The court erred in sustaining the demurrer to the declaration in this case. The declaration was drawn with exceptional care and ability, and omits no allegation necessary to the statement of a good cause of action. The case should have been developed on its facts. The very ingenious and able argument of counsel for appellee is out of place in support of a demurrer which admits as true the averments of this declaration. It would have been very pertinent, had the case gone to the jury, when the time to settle the instructions had come. The declaration avers that the defendant failed to deliver 1,057 logs; that the business of plaintiff was an established sawmill -business;. *106that its business was interrupted by reason of the failure to deliver for fourteen days; that the 1,057 logs would have sawed up into 246,400 feet of lumber; that the net profits of the plaintiff, above each and every item of expense, would have been $3 per thousand feet; that the plaintiff would have made this profit in the ordinary course of its business; that, when so .converted into lumber, the lumber would have been put upon the market for sale, in the usual and ordinary course of the plaintiff’s said business; that there was an established and well-known market price for such lumber at Moss Point — the place of delivery; that plaintiff would have immediately sold all of the lumber on said market at a profit of $3 per thousand feet; that defendant well knew the purpose and use for which the plaintiff had bought said logs, and that loss would likely come by its failure to deliver said logs, as a' natural and proximate consequence of such failure, in the ordinary course of the sawmill and lumber business; and that the defendant, through its officers and agents, was well acquainted with all said facts, and that said consequences were within the contemplation of the parties at the time of the making of said contract. It must be perfectly obvious that a demurrer which admitted these facts could not properly be sustained.

The true measure of damages in cases of this sort is that stated in Campbellsville Lumber Co. v.
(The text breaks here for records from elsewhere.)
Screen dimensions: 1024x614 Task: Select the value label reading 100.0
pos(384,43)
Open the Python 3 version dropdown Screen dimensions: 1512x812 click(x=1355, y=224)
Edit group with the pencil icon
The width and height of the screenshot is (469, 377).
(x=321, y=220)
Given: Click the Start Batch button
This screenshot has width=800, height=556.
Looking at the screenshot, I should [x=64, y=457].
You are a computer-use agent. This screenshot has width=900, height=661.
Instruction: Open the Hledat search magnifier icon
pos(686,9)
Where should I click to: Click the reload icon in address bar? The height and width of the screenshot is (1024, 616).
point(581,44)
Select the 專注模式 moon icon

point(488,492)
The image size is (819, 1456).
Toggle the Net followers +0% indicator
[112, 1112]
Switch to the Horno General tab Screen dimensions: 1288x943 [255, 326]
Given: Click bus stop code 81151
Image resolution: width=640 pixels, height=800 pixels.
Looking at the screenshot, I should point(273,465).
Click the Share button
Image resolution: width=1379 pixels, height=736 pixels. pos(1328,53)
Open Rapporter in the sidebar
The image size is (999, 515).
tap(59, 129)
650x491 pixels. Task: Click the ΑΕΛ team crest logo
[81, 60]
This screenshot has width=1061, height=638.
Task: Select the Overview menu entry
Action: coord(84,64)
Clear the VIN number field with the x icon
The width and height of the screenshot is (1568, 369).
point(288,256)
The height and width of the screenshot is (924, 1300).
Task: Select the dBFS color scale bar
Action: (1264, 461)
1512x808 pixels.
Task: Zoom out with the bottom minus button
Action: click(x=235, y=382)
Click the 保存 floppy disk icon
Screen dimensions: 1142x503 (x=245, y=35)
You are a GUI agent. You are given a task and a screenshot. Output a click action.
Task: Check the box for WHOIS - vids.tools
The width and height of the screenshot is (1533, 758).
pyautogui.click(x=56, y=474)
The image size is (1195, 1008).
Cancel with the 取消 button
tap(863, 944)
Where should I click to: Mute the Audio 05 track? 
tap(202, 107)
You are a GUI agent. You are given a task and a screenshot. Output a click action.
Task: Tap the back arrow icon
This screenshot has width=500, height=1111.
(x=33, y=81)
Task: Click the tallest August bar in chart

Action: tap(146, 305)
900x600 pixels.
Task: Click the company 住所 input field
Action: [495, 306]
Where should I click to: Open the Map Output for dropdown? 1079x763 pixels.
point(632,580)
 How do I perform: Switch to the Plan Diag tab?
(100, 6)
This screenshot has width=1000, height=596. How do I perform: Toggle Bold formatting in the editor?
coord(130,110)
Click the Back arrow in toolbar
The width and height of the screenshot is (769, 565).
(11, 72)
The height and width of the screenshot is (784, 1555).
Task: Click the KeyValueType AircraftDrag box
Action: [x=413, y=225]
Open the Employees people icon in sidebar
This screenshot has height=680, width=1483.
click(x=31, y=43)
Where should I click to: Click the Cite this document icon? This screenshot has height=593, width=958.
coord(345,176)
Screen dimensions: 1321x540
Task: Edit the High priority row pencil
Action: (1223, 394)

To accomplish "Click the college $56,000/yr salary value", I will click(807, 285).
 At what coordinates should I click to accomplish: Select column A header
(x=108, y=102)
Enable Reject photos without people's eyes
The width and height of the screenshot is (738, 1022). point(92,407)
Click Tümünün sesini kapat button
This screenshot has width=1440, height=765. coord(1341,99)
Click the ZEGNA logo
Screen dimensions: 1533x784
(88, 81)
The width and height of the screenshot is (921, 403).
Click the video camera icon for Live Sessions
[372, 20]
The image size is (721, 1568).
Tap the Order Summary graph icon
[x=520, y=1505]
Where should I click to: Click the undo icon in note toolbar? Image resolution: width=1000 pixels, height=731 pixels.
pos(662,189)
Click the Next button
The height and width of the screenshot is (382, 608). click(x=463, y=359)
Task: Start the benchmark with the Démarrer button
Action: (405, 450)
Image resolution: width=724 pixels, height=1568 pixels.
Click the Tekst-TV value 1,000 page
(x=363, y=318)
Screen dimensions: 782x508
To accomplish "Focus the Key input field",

Bradlee et al (Ky.), 29 S. W., 314, where the court says: “The only question about which there need be any discussion is whether the following instruction was properly given: “The court instructs the jury that in arriving at the amount of damages, if any, they will take into consideration the difference between the contract price and the value of such lumber in the market where plaintiff traded, less the cost of transportation.’ In Sedgwick on Damages, § 734, it is said: ‘When contracts for the sale of chattels are broken by the vendor failing to deliver the property according to the terms of the bargain, it seems to be well settled,-as á general rule, both in England and the United States, that the *107measure of damages is the difference between the contract price and the market'value of the article at the time when and place where it should have been delivered, with interest.’ And this court has often sanctioned that general rule. But it does not govern where its application would change the contract actually made, or contravene the intention of the parties. Therefore, when the vendor knows his chattels are being purchased for resale at a particular place, he should be held to have contemplated, as a probable result of his failure or refusal to deliver according to the contract, a recovery by the purchaser of the difference between the contract price and market value at such place of resale, less cost of transportation.”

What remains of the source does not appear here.